Daughter of the ancient Eve We know the gifts ye gave--and give. Who knows the gifts which _you_ shall give, Daughter of the newer Eve? You, if my soul be augur, you Shall--O what shall you not, Sweet, do? The celestial traitress play, And all mankind to bliss betray; With sacrosanct cajoleries And starry treachery of your eyes, Tempt us back to Paradise! Make heavenly trespass;--ay, press in Where faint the fledge-foot seraphin, Blest fool! Be ensign of our wars, And shame us all to warriors! Unbanner your bright locks,--advance, Girl, their gilded puissance, I' the mystic vaward, and draw on After the lovely gonfalon Us to out-folly the excess Of your sweet foolhardiness; To adventure like intense Assault against Omnipotence!

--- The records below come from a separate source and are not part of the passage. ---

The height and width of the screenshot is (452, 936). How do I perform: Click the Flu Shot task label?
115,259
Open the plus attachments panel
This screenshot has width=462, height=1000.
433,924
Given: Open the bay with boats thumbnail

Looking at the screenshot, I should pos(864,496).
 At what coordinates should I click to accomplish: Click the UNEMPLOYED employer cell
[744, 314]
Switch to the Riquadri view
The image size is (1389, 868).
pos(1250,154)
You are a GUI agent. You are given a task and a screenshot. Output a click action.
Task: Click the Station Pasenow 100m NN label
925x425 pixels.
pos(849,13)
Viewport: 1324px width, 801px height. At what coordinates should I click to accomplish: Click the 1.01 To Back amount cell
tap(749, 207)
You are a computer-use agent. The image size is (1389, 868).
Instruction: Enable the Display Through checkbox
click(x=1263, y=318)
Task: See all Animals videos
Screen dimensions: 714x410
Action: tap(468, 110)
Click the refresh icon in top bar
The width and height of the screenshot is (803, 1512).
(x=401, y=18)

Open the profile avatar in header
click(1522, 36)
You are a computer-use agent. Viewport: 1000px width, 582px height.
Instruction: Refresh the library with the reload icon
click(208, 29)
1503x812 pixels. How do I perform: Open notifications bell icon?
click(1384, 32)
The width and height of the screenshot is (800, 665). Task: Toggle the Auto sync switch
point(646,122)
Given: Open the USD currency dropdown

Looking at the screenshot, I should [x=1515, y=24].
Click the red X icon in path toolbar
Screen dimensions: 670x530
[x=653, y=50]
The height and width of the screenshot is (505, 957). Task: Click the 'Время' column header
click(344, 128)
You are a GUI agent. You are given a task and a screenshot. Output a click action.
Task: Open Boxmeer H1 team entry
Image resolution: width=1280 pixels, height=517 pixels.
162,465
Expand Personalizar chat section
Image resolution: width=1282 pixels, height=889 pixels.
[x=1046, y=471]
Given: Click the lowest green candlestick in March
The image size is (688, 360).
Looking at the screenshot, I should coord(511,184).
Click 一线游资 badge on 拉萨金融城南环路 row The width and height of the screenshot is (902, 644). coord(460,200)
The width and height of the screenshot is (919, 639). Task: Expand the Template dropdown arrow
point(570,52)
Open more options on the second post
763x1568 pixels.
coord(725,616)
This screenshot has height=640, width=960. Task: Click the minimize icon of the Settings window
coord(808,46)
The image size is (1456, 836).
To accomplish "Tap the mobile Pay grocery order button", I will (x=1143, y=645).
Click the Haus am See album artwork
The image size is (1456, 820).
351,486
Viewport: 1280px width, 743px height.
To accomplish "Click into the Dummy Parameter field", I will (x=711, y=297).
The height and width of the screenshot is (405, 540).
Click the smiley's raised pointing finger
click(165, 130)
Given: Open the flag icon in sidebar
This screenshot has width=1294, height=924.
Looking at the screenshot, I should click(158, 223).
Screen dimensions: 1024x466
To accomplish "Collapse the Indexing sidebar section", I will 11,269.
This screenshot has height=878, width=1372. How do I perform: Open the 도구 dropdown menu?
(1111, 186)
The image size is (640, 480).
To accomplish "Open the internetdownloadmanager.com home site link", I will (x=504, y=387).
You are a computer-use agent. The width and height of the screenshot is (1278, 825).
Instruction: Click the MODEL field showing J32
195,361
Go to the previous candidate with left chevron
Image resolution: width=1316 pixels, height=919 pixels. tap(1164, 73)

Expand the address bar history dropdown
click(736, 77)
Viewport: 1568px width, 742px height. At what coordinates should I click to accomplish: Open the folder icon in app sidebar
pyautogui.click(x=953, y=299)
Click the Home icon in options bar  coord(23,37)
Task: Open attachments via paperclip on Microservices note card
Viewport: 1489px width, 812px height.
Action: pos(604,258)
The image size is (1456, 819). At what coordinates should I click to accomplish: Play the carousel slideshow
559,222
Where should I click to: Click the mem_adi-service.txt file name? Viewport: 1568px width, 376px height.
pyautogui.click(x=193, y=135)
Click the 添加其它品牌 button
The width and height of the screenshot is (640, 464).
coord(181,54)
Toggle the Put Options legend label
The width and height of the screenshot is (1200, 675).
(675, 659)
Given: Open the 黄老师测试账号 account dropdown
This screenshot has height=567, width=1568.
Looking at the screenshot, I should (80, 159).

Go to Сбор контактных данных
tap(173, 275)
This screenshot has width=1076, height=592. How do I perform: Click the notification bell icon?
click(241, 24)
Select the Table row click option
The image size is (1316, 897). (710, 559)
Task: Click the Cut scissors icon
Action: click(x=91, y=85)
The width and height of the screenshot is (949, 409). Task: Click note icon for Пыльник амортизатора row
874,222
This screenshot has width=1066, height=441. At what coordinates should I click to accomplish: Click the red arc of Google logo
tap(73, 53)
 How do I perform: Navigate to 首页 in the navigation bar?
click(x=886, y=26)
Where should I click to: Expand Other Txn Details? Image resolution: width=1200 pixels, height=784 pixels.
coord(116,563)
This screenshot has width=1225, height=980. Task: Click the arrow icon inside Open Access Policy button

Give me song, as She is, new, Earth should turn in time thereto! New, and new, and thrice so new, All old sweets, New Sweet, meant you! Fair, I had a dream of thee, When my young heart beat prophecy, And in apparition elate Thy little breasts knew waxèd great, Sister of the Canticle, And thee for God grown marriageable. How my desire desired your day, That, wheeled in rumour on its way, Shook me thus with presentience! Then Eden's lopped tree shall shoot again: For who Christ's eyes shall miss, with those Eyes for evident nuncios? Or who be tardy to His call In your accents augural? Who shall not feel the Heavens hid Impend, at tremble of your lid, And divine advent shine avowed Under that dim and lucid cloud; Yea, 'fore the silver apocalypse Fail, at the unsealing of your lips? When to love _you_ is (O Christ's spouse!) To love the beauty of His house. Then come the Isaian days; the old Shall dream; and our young men behold Vision--yea, the vision of Thabor-mount, Which none to other shall recount, Because in all men's hearts shall be The seeing and the prophecy. For ended is the Mystery Play, When Christ is life, and you the way; When Egypt's spoils are Israel's right, And Day fulfils the married arms of Night.

But here my lips are still. Until You and the hour shall be revealed, This song is sung and sung not, and its words are sealed.

LINES

To W.M.

O tree of many branches! One thou hast Thou barest not, but grafted'st on thee. Now, Should all men's thunders break on thee, and leave Thee reft of bough and blossom, that one branch Shall cling to thee, my Father, Brother, Friend, Shall cling to thee, until the end of end!

THE WAY OF A MAID

The lover, whose soul shaken is In some decuman billow of bliss, Who feels his gradual-wading feet Sink in some sudden hollow of sweet, And 'mid love's usèd converse comes Sharp on a mood which all joy sums-- An instant fine compendium of The liberal-leavèd writ of love-- His abashed pulses beating thick At the exigent joy and quick, Is dumbed, by aiming utterance great Up to the miracle of his fate. The wise girl, such Icarian fall Saved by her confidence that she's small,-- As what no kindred word will fit Is uttered best by opposite, Love in the tongue of hate exprest, And deepest anguish in a jest,-- Feeling the infinite must be Best said by triviality, Speaks, where expression bates its wings, Just happy, alien, little things; What of all words is in excess Implies in a sweet nothingness, With dailiest babble shows her sense That full speech were full impotence; And, while she feels the heavens lie bare,-- She only talks about her hair.

ODE TO THE SETTING SUN

PRELUDE

The wailful sweetness of the violin Floats down the hushèd waters of the wind; The heart-strings of the throbbing harp begin To long in aching music. Spirit-pined,

In wafts that poignant sweetness drifts, until The wounded soul ooze sadness. The red sun, A bubble of fire, drops slowly toward the hill, While one bird prattles that the day is done.